Leider kann diese Aufzählung aber nur zu einer teilweise positiven Einschätzung der geplanten Ministererklärung führen. In entscheidenden Punkten greift der Entwurf noch zu kurz. So hatte der WWF, die Schutzstation Wattenmeer und zahlreiche andere Naturschutzorganisationen mit einem bereits im Februar 2022 veröffentlichten Call for Action deutliche Fortschritte vor allem bei den drei Themen „ungestörte Gebiete für eine intakte Unterwasserwelt“, „Beendigung der fossilen Energiegewinnung bis 2030“ sowie „mehr Nachhaltigkeit bei Schifffahrt & Häfen“ eingefordert. Doch Fortschritte durch die trilaterale Ministererklärung sind bei diesen Themen überwiegend noch nicht in Sicht. Stattdessen ist bei der Öl- oder Gasförderung in den Niederlanden, in Niedersachsen und in Schleswig-Holstein durch Entscheidungen in diesen Ländern sogar eine Ausweitung zu befürchten. Höchst aktuell ist auch, dass bislang auch noch kein Verzicht auf die von Hamburg angekündigte Ablagerung von riesigen Mengen Elbschlick bei der Vogelinsel Scharhörn – mit erheblichen negativen Folgen für die angrenzenden Wattenmeer- Nationalparke – erklärt wurde.

Dennoch muss man auch die oben erwähnten Fortschritte sehen, die mit der Unterschrift unter die Ministererklärung zu erwarten sind. Bedenkt man zusätzlich die hohe öffentliche und politische Aufmerksamkeit für den Wattenmeerschutz im Zuge der Konferenz, so kann man das Zusammentreffen in Wilhelmshaven insgesamt doch als Fortschritt sehen. Und: zum Erfolg beigetragen hat dabei auch das vielfältige Engagement der Naturschutzverbände und anderer Stakeholder, die die Gelegenheit der Wattenmeerkonferenz für viele weitere Aktivitäten genutzt haben. Besonders hervorzuheben ist, dass 39 Organisationen und Firmen aus den Bereichen Wattenmeer-Häfen, Schifffahrt sowie Natur & Umwelt bei der Konferenz die „Sustainable Shipping and Ports Initiative for a well-protected Wadden Sea“ unterzeichnet haben. Sie haben damit ihren Willen bekundet, die Auswirkungen der Schifffahrts- und Hafentätigkeiten auf das Wattenmeer zu minimieren, schnellstmöglich auf einen klimaneutralen Betrieb hinzuarbeiten und zur Erreichung dieser Ziele den Dialog zu suchen und zusammenzuarbeiten. In den kommenden Jahren wird sich zeigen müssen, ob sich die hierdurch zum Ausdruck kommende Partnerschaft nun auch in der Umsetzung neuer Maßnahmen zum Schutz des Wattenmeeres bewährt.

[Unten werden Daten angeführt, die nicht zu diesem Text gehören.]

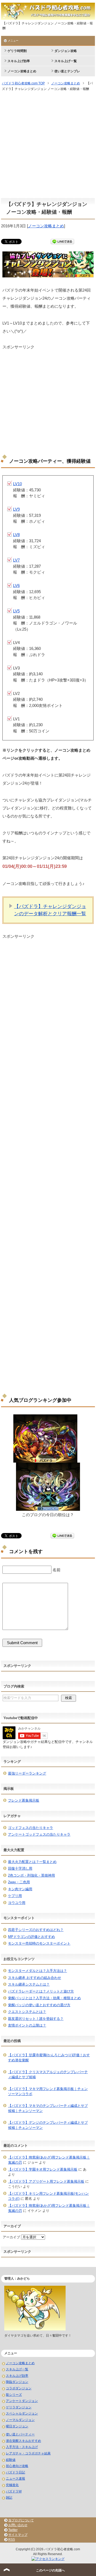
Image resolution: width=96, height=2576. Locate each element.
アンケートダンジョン (22, 2401)
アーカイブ (11, 2237)
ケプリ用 (15, 1896)
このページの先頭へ (50, 2570)
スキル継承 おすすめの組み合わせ (34, 1978)
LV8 (16, 534)
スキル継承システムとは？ (29, 1984)
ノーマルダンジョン (20, 2420)
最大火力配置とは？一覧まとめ (32, 1862)
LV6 (16, 585)
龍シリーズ (14, 2395)
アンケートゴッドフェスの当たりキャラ (39, 1834)
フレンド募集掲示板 (23, 1800)
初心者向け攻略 (17, 2466)
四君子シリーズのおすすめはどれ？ (35, 1930)
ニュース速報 (15, 2478)
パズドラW (14, 2491)
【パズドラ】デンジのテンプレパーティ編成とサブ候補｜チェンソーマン (48, 2125)
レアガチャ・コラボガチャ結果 (28, 2453)
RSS (11, 2539)
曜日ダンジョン (17, 2426)
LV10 (17, 483)
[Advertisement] (48, 145)
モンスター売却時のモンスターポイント (39, 1943)
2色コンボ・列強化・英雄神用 (31, 1875)
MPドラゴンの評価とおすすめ (31, 1937)
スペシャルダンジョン (22, 2413)
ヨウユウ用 (16, 1903)
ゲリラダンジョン (18, 2407)
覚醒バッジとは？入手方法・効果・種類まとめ (44, 1998)
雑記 (9, 2497)
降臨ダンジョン (17, 2382)
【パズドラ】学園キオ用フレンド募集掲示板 (42, 2169)
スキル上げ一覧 (65, 61)
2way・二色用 (19, 1882)
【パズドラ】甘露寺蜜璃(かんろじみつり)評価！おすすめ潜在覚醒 (49, 2057)
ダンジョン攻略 (65, 51)
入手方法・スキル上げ (22, 2447)
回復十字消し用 (20, 1868)
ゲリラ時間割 (17, 51)
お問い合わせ (17, 2525)
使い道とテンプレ (67, 71)
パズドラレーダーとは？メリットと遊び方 (41, 1991)
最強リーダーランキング (27, 1773)
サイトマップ (17, 2535)
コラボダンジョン (18, 2388)
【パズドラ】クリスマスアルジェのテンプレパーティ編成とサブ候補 (48, 2074)
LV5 (16, 611)
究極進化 (12, 2485)
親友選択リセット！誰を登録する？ (35, 2019)
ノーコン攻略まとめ (21, 71)
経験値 (10, 2460)
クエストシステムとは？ (27, 2012)
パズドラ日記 (15, 2472)
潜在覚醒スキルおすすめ (23, 2441)
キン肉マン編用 (20, 1889)
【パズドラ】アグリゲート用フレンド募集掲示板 (46, 2181)
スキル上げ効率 (18, 61)
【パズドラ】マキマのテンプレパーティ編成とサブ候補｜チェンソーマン (48, 2108)
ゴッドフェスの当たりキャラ (30, 1828)
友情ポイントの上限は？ (27, 2025)
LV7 (16, 560)
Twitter (13, 2530)
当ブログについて (21, 2520)
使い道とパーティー (20, 2434)
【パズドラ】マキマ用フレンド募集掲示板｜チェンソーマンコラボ (48, 2091)
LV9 (16, 509)
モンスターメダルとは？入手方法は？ (37, 1971)
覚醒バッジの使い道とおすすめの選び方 (39, 2005)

Weitere Beispiele für Stakeholder-Initiativen ist eine von zahlreichen in der „Dark Sky“-Initiative verbundenen Partnern unterzeichnete Vision zur Verringerung der nächtlichen Lichtverschmutzung über Meer und Küste sowie eine Vereinbarung zur Umstellung auf fossilfreien Wassersport.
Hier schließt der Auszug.